▶ _Exercise prompt_
Would you transcribe the line that holds "The width and height of the screenshot is (1101, 578).", plus every line beneath it through the end of the data, exactly and with nothing added?

▶ _Materials provided_
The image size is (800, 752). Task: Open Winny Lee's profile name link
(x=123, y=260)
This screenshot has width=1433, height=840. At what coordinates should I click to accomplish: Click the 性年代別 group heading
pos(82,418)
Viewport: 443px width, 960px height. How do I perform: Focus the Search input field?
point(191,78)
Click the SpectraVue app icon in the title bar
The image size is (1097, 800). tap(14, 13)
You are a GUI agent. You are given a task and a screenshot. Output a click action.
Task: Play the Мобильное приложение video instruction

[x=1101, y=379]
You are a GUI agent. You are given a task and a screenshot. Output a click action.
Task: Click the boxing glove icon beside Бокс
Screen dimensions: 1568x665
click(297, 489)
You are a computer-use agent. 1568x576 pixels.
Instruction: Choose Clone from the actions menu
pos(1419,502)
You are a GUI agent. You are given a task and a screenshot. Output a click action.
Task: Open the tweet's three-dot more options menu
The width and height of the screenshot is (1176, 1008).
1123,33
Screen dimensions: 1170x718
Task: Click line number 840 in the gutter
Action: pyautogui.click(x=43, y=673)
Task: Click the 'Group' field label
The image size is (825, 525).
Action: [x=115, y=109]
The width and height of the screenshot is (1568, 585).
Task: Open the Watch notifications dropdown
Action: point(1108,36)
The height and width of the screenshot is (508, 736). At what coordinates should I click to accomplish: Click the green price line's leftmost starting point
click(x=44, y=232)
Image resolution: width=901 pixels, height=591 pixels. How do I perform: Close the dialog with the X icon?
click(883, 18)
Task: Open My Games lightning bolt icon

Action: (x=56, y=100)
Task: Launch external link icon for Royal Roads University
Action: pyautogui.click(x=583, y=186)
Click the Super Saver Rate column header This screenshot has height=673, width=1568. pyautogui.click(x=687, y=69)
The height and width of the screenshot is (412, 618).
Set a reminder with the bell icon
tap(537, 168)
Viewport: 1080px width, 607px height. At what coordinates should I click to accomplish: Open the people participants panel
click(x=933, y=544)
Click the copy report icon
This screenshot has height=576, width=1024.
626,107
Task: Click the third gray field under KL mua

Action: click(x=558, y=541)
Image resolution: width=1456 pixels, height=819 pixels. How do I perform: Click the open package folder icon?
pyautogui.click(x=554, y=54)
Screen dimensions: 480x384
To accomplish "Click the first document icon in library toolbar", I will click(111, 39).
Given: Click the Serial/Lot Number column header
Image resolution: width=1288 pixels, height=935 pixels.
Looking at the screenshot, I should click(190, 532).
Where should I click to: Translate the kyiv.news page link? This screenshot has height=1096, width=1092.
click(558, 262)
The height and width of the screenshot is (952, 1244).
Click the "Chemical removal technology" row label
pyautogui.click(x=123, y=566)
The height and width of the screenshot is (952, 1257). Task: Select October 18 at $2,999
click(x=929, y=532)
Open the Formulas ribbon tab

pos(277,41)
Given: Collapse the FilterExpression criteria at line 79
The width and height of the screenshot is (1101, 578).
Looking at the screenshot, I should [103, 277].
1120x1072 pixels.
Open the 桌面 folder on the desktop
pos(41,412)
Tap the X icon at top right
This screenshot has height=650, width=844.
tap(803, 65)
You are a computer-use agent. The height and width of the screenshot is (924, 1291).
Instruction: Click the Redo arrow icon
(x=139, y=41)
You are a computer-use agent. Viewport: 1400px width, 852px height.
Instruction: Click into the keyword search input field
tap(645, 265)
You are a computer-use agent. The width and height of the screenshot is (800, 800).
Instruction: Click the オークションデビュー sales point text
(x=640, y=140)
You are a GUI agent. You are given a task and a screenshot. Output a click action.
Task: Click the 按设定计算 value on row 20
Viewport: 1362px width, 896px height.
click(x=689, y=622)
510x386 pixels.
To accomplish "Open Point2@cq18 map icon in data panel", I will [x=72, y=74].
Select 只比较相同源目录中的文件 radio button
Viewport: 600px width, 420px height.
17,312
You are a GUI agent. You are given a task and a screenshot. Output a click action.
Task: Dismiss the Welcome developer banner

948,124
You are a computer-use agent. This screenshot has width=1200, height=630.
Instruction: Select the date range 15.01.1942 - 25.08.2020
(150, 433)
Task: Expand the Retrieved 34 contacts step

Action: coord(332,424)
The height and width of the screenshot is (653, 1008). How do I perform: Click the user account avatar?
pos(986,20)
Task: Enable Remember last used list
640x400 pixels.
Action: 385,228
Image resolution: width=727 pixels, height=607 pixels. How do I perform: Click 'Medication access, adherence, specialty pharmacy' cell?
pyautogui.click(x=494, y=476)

▶ _Answer to this problem_
The width and height of the screenshot is (1101, 578).
Looking at the screenshot, I should [103, 277].
1120x1072 pixels.
Open the 桌面 folder on the desktop
pos(41,412)
Tap the X icon at top right
This screenshot has height=650, width=844.
tap(803, 65)
You are a computer-use agent. The height and width of the screenshot is (924, 1291).
Instruction: Click the Redo arrow icon
(x=139, y=41)
You are a computer-use agent. Viewport: 1400px width, 852px height.
Instruction: Click into the keyword search input field
tap(645, 265)
You are a computer-use agent. The width and height of the screenshot is (800, 800).
Instruction: Click the オークションデビュー sales point text
(x=640, y=140)
You are a GUI agent. You are given a task and a screenshot. Output a click action.
Task: Click the 按设定计算 value on row 20
Viewport: 1362px width, 896px height.
click(x=689, y=622)
510x386 pixels.
To accomplish "Open Point2@cq18 map icon in data panel", I will [x=72, y=74].
Select 只比较相同源目录中的文件 radio button
Viewport: 600px width, 420px height.
17,312
You are a GUI agent. You are given a task and a screenshot. Output a click action.
Task: Dismiss the Welcome developer banner

948,124
You are a computer-use agent. This screenshot has width=1200, height=630.
Instruction: Select the date range 15.01.1942 - 25.08.2020
(150, 433)
Task: Expand the Retrieved 34 contacts step

Action: coord(332,424)
The height and width of the screenshot is (653, 1008). How do I perform: Click the user account avatar?
pos(986,20)
Task: Enable Remember last used list
640x400 pixels.
Action: 385,228
Image resolution: width=727 pixels, height=607 pixels. How do I perform: Click 'Medication access, adherence, specialty pharmacy' cell?
pyautogui.click(x=494, y=476)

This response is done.